**WHAT THE EXERCISE ASKS:**
Print the records below exactly as they appear.

[EXCERPTED RECORDS Boundary: Start]

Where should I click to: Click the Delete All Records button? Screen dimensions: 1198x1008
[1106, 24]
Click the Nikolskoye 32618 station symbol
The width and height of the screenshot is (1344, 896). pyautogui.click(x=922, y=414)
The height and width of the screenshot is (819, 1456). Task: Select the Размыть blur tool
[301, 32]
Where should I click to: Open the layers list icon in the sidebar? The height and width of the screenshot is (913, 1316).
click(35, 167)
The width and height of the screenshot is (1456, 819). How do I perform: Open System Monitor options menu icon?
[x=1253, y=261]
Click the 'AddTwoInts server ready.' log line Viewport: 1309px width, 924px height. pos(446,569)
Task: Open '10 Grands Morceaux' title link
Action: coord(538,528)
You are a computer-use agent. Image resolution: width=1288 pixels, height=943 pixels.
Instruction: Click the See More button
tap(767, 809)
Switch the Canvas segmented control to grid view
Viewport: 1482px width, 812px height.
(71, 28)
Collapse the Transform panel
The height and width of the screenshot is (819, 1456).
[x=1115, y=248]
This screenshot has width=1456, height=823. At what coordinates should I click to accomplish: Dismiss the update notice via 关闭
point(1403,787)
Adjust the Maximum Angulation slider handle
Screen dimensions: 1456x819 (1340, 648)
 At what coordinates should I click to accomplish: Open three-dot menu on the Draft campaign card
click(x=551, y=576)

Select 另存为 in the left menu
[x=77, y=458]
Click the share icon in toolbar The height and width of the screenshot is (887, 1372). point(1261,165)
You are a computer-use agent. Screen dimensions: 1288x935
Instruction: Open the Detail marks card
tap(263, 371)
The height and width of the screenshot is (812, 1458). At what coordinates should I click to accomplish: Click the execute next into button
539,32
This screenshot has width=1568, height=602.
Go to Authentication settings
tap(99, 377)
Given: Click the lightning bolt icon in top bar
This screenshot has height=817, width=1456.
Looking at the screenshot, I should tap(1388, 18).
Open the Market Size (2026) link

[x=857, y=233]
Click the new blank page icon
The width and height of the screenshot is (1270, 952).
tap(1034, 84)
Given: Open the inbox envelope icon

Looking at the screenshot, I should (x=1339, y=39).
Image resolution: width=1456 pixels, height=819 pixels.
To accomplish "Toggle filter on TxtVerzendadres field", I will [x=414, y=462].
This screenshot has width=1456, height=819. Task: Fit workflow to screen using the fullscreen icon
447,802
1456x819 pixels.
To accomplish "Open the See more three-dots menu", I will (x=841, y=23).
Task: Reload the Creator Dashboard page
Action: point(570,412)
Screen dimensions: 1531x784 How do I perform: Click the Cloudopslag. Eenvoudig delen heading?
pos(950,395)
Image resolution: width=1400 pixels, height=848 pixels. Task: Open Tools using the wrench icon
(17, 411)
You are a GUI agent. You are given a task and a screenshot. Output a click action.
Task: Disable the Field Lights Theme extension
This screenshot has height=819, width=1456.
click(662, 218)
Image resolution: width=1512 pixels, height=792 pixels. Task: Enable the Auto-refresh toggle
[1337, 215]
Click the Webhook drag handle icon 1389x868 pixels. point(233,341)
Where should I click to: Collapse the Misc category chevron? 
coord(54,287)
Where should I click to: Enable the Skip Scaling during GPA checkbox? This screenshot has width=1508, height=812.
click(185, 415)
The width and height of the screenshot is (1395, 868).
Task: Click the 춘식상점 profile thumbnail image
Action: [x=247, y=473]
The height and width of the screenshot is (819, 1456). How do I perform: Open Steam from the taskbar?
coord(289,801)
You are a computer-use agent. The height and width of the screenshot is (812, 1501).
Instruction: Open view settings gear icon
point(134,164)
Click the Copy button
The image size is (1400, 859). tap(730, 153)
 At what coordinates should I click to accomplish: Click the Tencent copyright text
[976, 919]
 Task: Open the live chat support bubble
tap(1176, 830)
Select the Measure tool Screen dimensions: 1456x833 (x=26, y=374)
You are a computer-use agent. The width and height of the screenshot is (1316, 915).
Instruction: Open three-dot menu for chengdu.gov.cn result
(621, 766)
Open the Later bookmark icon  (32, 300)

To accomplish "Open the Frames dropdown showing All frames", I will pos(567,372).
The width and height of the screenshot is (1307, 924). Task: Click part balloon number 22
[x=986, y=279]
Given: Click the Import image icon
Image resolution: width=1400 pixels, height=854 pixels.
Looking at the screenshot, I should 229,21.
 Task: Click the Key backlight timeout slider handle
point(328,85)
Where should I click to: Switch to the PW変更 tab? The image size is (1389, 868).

[EXCERPTED RECORDS Boundary: End]

**YOUR SOLUTION:**
Where should I click to: Click the Delete All Records button? Screen dimensions: 1198x1008
[1106, 24]
Click the Nikolskoye 32618 station symbol
The width and height of the screenshot is (1344, 896). pyautogui.click(x=922, y=414)
The height and width of the screenshot is (819, 1456). Task: Select the Размыть blur tool
[301, 32]
Where should I click to: Open the layers list icon in the sidebar? The height and width of the screenshot is (913, 1316).
click(35, 167)
The width and height of the screenshot is (1456, 819). How do I perform: Open System Monitor options menu icon?
[x=1253, y=261]
Click the 'AddTwoInts server ready.' log line Viewport: 1309px width, 924px height. pos(446,569)
Task: Open '10 Grands Morceaux' title link
Action: coord(538,528)
You are a computer-use agent. Image resolution: width=1288 pixels, height=943 pixels.
Instruction: Click the See More button
tap(767, 809)
Switch the Canvas segmented control to grid view
Viewport: 1482px width, 812px height.
(71, 28)
Collapse the Transform panel
The height and width of the screenshot is (819, 1456).
[x=1115, y=248]
This screenshot has width=1456, height=823. At what coordinates should I click to accomplish: Dismiss the update notice via 关闭
point(1403,787)
Adjust the Maximum Angulation slider handle
Screen dimensions: 1456x819 (1340, 648)
 At what coordinates should I click to accomplish: Open three-dot menu on the Draft campaign card
click(x=551, y=576)

Select 另存为 in the left menu
[x=77, y=458]
Click the share icon in toolbar The height and width of the screenshot is (887, 1372). point(1261,165)
You are a computer-use agent. Screen dimensions: 1288x935
Instruction: Open the Detail marks card
tap(263, 371)
The height and width of the screenshot is (812, 1458). At what coordinates should I click to accomplish: Click the execute next into button
539,32
This screenshot has width=1568, height=602.
Go to Authentication settings
tap(99, 377)
Given: Click the lightning bolt icon in top bar
This screenshot has height=817, width=1456.
Looking at the screenshot, I should tap(1388, 18).
Open the Market Size (2026) link

[x=857, y=233]
Click the new blank page icon
The width and height of the screenshot is (1270, 952).
tap(1034, 84)
Given: Open the inbox envelope icon

Looking at the screenshot, I should (x=1339, y=39).
Image resolution: width=1456 pixels, height=819 pixels.
To accomplish "Toggle filter on TxtVerzendadres field", I will [x=414, y=462].
This screenshot has width=1456, height=819. Task: Fit workflow to screen using the fullscreen icon
447,802
1456x819 pixels.
To accomplish "Open the See more three-dots menu", I will (x=841, y=23).
Task: Reload the Creator Dashboard page
Action: point(570,412)
Screen dimensions: 1531x784 How do I perform: Click the Cloudopslag. Eenvoudig delen heading?
pos(950,395)
Image resolution: width=1400 pixels, height=848 pixels. Task: Open Tools using the wrench icon
(17, 411)
You are a GUI agent. You are given a task and a screenshot. Output a click action.
Task: Disable the Field Lights Theme extension
This screenshot has height=819, width=1456.
click(662, 218)
Image resolution: width=1512 pixels, height=792 pixels. Task: Enable the Auto-refresh toggle
[1337, 215]
Click the Webhook drag handle icon 1389x868 pixels. point(233,341)
Where should I click to: Collapse the Misc category chevron? 
coord(54,287)
Where should I click to: Enable the Skip Scaling during GPA checkbox? This screenshot has width=1508, height=812.
click(185, 415)
The width and height of the screenshot is (1395, 868).
Task: Click the 춘식상점 profile thumbnail image
Action: [x=247, y=473]
The height and width of the screenshot is (819, 1456). How do I perform: Open Steam from the taskbar?
coord(289,801)
You are a computer-use agent. The height and width of the screenshot is (812, 1501).
Instruction: Open view settings gear icon
point(134,164)
Click the Copy button
The image size is (1400, 859). tap(730, 153)
 At what coordinates should I click to accomplish: Click the Tencent copyright text
[976, 919]
 Task: Open the live chat support bubble
tap(1176, 830)
Select the Measure tool Screen dimensions: 1456x833 (x=26, y=374)
You are a computer-use agent. The width and height of the screenshot is (1316, 915).
Instruction: Open three-dot menu for chengdu.gov.cn result
(621, 766)
Open the Later bookmark icon  (32, 300)

To accomplish "Open the Frames dropdown showing All frames", I will pos(567,372).
The width and height of the screenshot is (1307, 924). Task: Click part balloon number 22
[x=986, y=279]
Given: Click the Import image icon
Image resolution: width=1400 pixels, height=854 pixels.
Looking at the screenshot, I should 229,21.
 Task: Click the Key backlight timeout slider handle
point(328,85)
Where should I click to: Switch to the PW変更 tab? The image size is (1389, 868).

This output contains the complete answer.